Give every entry again, exactly as it stands.

[RECORD EXCERPTS — start]

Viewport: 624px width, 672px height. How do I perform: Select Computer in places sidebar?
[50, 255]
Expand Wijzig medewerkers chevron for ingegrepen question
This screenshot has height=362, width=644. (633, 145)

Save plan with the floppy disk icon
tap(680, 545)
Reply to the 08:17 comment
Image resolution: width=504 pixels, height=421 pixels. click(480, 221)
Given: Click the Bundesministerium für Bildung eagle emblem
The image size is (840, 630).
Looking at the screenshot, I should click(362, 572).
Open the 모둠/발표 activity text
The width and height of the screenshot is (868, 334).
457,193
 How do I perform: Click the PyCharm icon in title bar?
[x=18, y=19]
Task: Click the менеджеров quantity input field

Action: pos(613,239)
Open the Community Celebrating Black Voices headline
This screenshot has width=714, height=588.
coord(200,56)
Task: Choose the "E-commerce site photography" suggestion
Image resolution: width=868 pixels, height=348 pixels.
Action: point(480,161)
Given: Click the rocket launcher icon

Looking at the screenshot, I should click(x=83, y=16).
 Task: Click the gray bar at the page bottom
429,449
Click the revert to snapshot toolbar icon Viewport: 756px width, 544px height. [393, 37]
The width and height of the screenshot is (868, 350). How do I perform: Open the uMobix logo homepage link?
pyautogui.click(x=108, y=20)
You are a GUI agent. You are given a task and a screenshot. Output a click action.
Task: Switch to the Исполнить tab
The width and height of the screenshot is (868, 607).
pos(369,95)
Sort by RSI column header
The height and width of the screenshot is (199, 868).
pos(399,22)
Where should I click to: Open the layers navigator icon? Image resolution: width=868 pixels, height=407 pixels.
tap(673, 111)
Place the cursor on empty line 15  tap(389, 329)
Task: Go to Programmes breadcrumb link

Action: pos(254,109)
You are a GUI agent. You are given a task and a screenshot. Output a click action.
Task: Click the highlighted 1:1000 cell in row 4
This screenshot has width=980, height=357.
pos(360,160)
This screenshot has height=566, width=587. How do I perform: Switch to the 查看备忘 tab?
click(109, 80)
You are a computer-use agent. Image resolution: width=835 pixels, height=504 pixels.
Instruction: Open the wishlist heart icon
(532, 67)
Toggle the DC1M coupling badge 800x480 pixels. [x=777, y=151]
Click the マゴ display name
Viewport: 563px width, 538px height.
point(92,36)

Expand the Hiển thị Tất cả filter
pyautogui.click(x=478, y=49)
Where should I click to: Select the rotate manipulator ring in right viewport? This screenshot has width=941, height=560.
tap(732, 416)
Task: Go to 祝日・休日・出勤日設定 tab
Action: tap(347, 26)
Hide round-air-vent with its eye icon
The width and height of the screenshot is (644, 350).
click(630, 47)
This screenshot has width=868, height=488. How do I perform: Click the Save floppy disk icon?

[RECORD EXCERPTS — finish]

RESULT FOR THIS EXERCISE:
Viewport: 624px width, 672px height. How do I perform: Select Computer in places sidebar?
[50, 255]
Expand Wijzig medewerkers chevron for ingegrepen question
This screenshot has height=362, width=644. (633, 145)

Save plan with the floppy disk icon
tap(680, 545)
Reply to the 08:17 comment
Image resolution: width=504 pixels, height=421 pixels. click(480, 221)
Given: Click the Bundesministerium für Bildung eagle emblem
The image size is (840, 630).
Looking at the screenshot, I should click(362, 572).
Open the 모둠/발표 activity text
The width and height of the screenshot is (868, 334).
457,193
 How do I perform: Click the PyCharm icon in title bar?
[x=18, y=19]
Task: Click the менеджеров quantity input field

Action: pos(613,239)
Open the Community Celebrating Black Voices headline
This screenshot has width=714, height=588.
coord(200,56)
Task: Choose the "E-commerce site photography" suggestion
Image resolution: width=868 pixels, height=348 pixels.
Action: point(480,161)
Given: Click the rocket launcher icon

Looking at the screenshot, I should click(x=83, y=16).
 Task: Click the gray bar at the page bottom
429,449
Click the revert to snapshot toolbar icon Viewport: 756px width, 544px height. [393, 37]
The width and height of the screenshot is (868, 350). How do I perform: Open the uMobix logo homepage link?
pyautogui.click(x=108, y=20)
You are a GUI agent. You are given a task and a screenshot. Output a click action.
Task: Switch to the Исполнить tab
The width and height of the screenshot is (868, 607).
pos(369,95)
Sort by RSI column header
The height and width of the screenshot is (199, 868).
pos(399,22)
Where should I click to: Open the layers navigator icon? Image resolution: width=868 pixels, height=407 pixels.
tap(673, 111)
Place the cursor on empty line 15  tap(389, 329)
Task: Go to Programmes breadcrumb link

Action: pos(254,109)
You are a GUI agent. You are given a task and a screenshot. Output a click action.
Task: Click the highlighted 1:1000 cell in row 4
This screenshot has width=980, height=357.
pos(360,160)
This screenshot has height=566, width=587. How do I perform: Switch to the 查看备忘 tab?
click(109, 80)
You are a computer-use agent. Image resolution: width=835 pixels, height=504 pixels.
Instruction: Open the wishlist heart icon
(532, 67)
Toggle the DC1M coupling badge 800x480 pixels. [x=777, y=151]
Click the マゴ display name
Viewport: 563px width, 538px height.
point(92,36)

Expand the Hiển thị Tất cả filter
pyautogui.click(x=478, y=49)
Where should I click to: Select the rotate manipulator ring in right viewport? This screenshot has width=941, height=560.
tap(732, 416)
Task: Go to 祝日・休日・出勤日設定 tab
Action: tap(347, 26)
Hide round-air-vent with its eye icon
The width and height of the screenshot is (644, 350).
click(630, 47)
This screenshot has width=868, height=488. How do I perform: Click the Save floppy disk icon?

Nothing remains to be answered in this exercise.